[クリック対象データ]
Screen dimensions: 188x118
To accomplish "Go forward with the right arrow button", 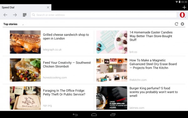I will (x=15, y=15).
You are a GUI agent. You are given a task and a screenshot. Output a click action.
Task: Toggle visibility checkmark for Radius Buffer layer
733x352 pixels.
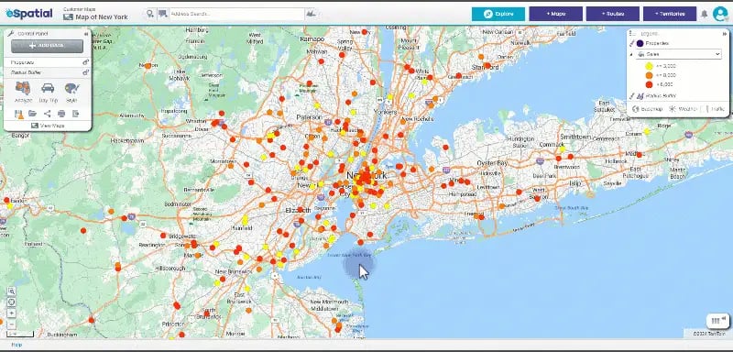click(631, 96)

課題の説明 =
記録のうち「You are a GUI」を含む行から記録の末尾までを、依頼文も含めてすべて書き直してください。その際、答えに含まれる座標の数値はすべて1.15倍し、小数点以下を四捨五入して整数にし、画像は回答に含めないでください。

解答例 =
You are a GUI agent. You are given a task and a screenshot. Output a click action.
Task: Toggle visibility checkmark for Radius Buffer layer
733x352 pixels.
click(726, 110)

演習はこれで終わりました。